_WORK ORDER:_
Return each line of the records below in which the string "element" turns up.

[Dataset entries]
BEGIN

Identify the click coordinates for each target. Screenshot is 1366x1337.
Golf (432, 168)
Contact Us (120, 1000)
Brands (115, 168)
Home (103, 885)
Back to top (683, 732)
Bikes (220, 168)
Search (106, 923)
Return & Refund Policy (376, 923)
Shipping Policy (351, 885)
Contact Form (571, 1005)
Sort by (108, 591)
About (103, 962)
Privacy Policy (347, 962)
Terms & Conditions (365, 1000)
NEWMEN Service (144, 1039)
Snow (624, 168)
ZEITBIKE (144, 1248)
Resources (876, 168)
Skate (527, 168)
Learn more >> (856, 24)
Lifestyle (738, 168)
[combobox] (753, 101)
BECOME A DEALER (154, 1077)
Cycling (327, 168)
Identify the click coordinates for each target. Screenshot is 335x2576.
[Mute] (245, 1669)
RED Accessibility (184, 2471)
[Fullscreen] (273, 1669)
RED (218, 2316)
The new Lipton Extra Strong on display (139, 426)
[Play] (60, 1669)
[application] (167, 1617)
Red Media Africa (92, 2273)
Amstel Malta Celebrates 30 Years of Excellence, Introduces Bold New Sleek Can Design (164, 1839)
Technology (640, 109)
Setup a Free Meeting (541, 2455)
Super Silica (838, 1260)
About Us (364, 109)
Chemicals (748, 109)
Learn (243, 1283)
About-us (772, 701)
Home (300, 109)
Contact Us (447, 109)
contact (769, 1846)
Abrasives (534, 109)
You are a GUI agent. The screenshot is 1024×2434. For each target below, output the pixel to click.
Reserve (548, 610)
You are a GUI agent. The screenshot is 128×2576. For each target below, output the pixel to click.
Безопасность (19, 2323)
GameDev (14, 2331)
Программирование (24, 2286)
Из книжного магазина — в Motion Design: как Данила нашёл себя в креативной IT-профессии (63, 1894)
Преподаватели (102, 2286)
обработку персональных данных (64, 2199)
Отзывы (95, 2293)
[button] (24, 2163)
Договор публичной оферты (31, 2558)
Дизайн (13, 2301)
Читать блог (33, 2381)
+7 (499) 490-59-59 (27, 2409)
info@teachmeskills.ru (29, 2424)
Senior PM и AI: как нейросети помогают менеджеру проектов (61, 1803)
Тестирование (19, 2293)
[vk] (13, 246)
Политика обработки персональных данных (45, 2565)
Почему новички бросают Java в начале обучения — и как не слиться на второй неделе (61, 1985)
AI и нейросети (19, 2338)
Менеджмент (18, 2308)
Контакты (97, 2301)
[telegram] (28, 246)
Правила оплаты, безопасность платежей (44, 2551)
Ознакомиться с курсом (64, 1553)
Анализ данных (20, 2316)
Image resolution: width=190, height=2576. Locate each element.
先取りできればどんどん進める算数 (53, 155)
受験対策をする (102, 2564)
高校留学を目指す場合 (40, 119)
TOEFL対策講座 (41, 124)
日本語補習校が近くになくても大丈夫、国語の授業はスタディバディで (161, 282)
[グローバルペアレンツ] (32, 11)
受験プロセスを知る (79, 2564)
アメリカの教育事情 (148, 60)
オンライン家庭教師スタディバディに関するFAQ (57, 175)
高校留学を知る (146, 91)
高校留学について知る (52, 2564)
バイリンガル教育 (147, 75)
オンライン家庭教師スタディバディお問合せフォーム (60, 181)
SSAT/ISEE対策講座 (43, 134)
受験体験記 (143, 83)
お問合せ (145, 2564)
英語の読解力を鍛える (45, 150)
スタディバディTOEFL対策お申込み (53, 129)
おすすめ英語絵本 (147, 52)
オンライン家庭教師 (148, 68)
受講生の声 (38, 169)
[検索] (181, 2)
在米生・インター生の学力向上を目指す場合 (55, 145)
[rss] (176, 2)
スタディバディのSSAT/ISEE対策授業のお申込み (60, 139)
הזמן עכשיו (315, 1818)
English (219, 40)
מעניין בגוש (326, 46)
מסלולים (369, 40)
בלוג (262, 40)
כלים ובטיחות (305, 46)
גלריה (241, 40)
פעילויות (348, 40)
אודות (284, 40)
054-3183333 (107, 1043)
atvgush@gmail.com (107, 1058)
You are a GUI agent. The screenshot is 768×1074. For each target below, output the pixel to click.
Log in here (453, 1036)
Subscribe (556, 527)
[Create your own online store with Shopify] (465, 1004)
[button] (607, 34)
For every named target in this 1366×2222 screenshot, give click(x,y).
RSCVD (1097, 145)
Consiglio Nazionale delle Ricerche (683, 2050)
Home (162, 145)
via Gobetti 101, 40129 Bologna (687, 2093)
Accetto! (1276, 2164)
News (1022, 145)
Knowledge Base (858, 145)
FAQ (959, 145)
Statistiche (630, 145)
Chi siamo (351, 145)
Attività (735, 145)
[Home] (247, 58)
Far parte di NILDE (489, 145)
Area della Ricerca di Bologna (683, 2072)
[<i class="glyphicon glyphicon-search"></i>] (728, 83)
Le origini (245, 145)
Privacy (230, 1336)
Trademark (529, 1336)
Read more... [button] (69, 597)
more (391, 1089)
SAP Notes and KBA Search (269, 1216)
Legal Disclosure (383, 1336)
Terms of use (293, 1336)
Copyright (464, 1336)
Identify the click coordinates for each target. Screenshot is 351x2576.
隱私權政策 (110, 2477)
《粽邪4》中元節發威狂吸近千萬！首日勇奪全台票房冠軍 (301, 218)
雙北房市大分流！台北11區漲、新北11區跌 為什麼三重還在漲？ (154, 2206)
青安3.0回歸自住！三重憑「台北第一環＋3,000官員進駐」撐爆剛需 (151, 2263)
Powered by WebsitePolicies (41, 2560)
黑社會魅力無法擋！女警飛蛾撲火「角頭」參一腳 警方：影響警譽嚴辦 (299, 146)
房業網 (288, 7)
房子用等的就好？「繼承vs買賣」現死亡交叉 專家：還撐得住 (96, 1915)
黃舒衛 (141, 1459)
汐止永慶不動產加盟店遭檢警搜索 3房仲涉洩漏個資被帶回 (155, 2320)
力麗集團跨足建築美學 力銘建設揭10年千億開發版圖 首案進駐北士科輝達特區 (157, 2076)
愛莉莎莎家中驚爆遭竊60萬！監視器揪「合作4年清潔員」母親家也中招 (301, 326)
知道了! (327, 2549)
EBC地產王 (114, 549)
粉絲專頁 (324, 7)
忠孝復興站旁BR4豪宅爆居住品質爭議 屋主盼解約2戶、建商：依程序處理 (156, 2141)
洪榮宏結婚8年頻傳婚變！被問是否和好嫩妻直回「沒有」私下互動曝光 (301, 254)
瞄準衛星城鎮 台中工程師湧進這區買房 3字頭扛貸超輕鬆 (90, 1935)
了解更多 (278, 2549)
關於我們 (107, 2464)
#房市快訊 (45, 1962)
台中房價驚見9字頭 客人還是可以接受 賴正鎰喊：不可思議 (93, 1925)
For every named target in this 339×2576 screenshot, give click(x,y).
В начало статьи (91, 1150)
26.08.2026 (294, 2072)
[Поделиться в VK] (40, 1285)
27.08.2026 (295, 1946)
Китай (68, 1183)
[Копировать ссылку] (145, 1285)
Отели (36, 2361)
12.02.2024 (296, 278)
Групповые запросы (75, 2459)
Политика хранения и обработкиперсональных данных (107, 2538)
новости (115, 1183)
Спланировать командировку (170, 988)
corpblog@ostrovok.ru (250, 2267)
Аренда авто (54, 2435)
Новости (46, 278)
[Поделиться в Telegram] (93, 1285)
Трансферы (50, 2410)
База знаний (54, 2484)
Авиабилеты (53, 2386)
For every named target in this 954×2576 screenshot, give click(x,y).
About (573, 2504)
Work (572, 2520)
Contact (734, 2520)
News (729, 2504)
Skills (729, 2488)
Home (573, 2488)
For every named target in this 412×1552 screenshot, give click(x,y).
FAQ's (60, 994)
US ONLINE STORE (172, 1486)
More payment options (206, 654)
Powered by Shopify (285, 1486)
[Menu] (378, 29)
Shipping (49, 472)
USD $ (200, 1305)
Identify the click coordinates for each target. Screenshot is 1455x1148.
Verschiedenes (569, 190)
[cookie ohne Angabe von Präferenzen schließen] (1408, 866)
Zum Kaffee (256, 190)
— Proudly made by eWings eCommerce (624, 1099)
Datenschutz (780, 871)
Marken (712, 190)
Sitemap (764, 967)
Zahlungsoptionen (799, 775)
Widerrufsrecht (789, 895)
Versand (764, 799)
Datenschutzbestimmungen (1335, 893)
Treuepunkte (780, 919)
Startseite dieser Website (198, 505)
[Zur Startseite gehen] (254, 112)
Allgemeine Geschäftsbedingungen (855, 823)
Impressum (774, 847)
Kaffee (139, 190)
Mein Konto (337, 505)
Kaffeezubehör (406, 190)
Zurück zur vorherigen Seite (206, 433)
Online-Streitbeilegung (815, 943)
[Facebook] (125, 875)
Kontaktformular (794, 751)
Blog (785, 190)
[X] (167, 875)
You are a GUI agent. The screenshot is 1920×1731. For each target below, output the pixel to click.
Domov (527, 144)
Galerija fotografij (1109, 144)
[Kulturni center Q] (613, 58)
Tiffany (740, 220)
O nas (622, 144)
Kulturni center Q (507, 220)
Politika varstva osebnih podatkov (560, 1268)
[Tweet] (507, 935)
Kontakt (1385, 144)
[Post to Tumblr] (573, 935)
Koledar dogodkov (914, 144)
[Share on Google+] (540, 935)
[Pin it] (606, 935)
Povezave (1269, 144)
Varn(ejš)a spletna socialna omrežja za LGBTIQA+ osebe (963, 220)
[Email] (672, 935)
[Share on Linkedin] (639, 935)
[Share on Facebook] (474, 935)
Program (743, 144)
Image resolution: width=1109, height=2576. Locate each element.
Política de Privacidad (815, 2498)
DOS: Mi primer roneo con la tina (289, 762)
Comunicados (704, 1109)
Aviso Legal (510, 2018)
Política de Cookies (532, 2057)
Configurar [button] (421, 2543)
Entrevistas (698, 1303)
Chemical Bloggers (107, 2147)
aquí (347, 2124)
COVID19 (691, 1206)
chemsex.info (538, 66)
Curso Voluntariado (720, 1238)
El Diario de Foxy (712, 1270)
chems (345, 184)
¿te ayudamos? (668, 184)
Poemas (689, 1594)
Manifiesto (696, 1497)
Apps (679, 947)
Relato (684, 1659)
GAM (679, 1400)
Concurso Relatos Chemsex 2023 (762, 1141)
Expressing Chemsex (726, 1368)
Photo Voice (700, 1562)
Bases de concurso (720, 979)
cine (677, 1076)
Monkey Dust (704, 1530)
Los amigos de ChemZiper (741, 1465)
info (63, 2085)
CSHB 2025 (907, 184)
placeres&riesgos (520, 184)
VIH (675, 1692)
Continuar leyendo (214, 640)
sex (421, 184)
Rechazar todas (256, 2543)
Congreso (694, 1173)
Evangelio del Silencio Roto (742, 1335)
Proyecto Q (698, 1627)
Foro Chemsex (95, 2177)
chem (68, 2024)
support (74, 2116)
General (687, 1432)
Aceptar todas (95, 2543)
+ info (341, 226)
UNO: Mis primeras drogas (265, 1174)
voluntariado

END

_SOLUTION:_
Image resolution: width=190, height=2576. Locate each element.
Image resolution: width=1109, height=2576. Locate each element.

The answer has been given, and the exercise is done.